▶ [THE INPUT]
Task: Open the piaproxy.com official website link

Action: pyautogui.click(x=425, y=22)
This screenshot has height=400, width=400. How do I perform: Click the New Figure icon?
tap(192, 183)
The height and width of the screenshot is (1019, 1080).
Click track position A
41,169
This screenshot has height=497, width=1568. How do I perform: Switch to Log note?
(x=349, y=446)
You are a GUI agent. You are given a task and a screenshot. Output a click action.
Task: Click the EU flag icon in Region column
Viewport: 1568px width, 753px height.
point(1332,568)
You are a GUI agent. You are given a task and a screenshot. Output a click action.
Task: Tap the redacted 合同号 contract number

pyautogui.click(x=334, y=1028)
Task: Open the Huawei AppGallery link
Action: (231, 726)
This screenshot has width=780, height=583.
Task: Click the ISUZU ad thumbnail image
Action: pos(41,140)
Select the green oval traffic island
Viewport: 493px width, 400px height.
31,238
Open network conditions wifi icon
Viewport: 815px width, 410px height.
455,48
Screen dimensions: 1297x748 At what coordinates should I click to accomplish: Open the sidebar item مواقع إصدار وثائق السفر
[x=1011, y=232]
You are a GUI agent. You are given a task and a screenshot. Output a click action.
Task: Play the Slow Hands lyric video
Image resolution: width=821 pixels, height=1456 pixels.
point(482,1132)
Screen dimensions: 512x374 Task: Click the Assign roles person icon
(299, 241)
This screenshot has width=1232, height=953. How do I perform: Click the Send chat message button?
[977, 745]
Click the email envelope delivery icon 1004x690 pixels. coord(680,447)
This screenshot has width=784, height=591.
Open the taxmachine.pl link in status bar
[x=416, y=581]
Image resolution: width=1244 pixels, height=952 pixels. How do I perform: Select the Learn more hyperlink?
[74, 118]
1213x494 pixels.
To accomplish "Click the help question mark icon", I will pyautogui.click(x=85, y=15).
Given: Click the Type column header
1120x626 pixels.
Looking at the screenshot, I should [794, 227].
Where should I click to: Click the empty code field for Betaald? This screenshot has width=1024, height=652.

▶ [TASK BRIEF] Everything from the line containing "Image resolution: width=1244" through the last line of the listing must be reproduced exactly, and no other line.

▶ [RESULT FOR THIS EXERCISE]
Image resolution: width=1244 pixels, height=952 pixels. How do I perform: Select the Learn more hyperlink?
[74, 118]
1213x494 pixels.
To accomplish "Click the help question mark icon", I will pyautogui.click(x=85, y=15).
Given: Click the Type column header
1120x626 pixels.
Looking at the screenshot, I should [794, 227].
Where should I click to: Click the empty code field for Betaald? This screenshot has width=1024, height=652.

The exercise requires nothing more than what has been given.